§ **Data entries**
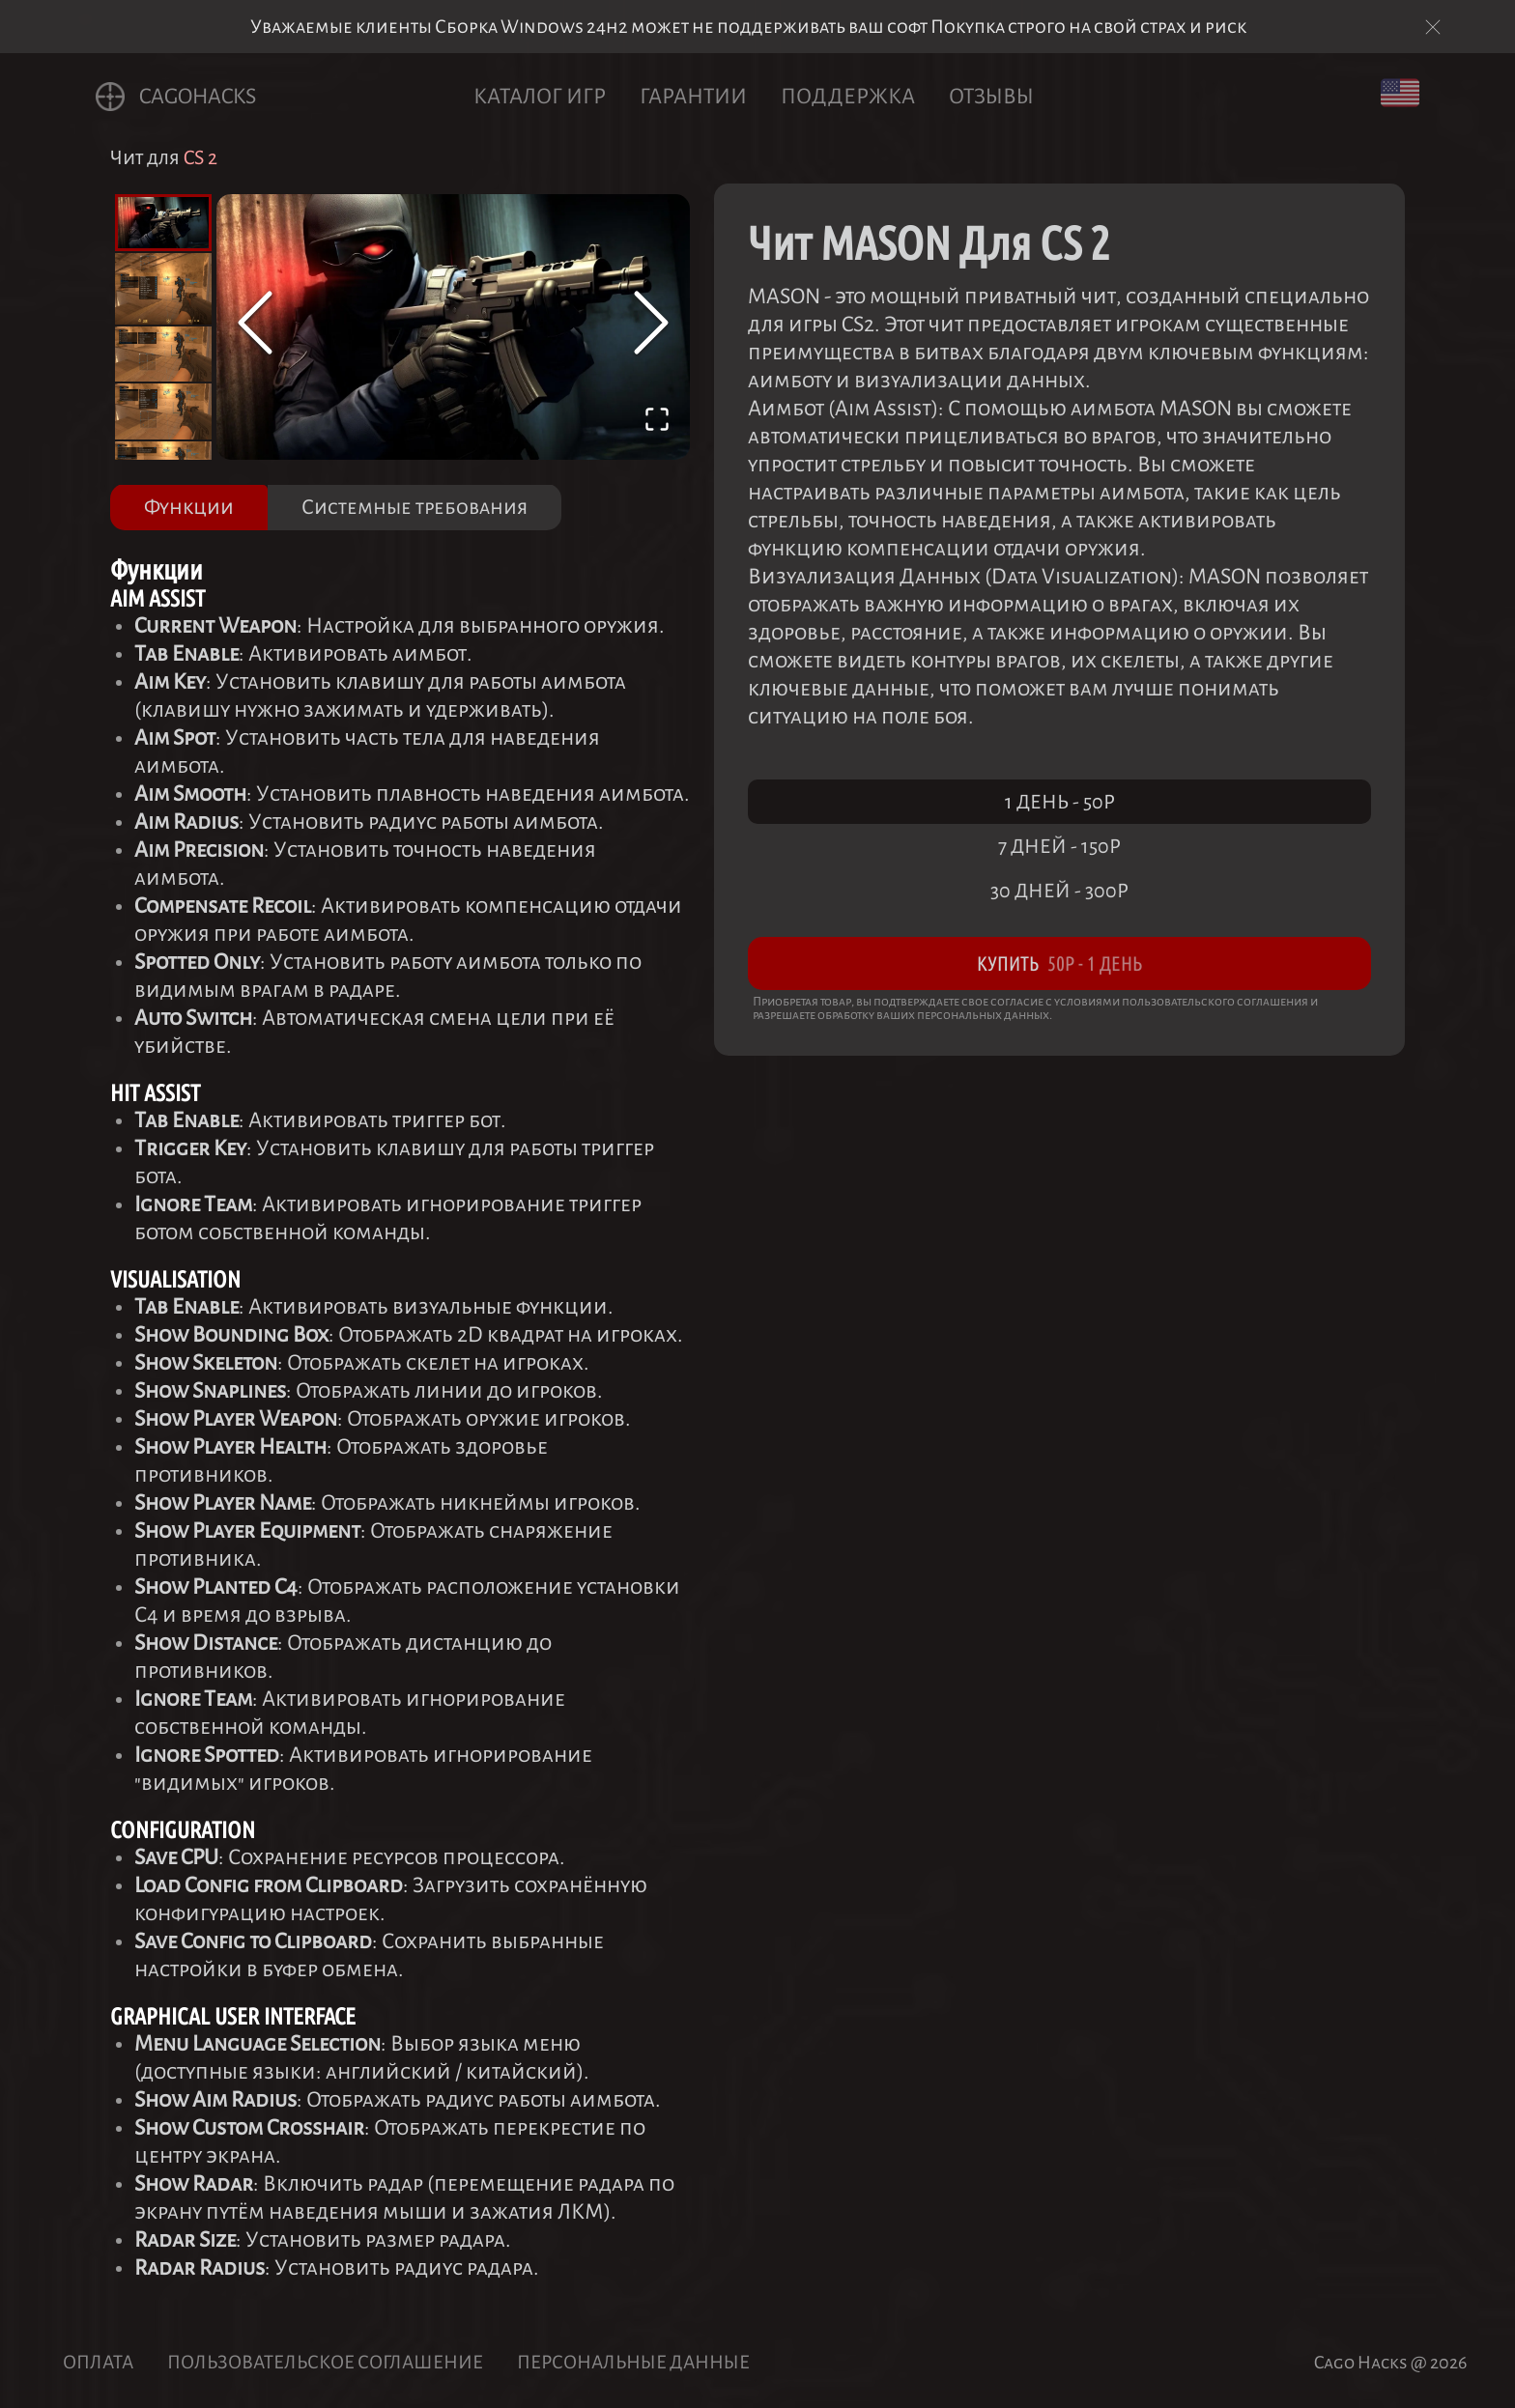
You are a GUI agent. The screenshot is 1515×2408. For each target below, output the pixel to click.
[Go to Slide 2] (163, 289)
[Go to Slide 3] (163, 354)
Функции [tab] (189, 507)
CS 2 (200, 157)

§ **Your objective**
Write out all of the material above exactly as it appears, line for line, without the pictures.

§ **Task result**
You are a GUI agent. The screenshot is 1515×2408. For each target below, output the pixel to click.
[Go to Slide 2] (163, 289)
[Go to Slide 3] (163, 354)
Функции [tab] (189, 507)
CS 2 (200, 157)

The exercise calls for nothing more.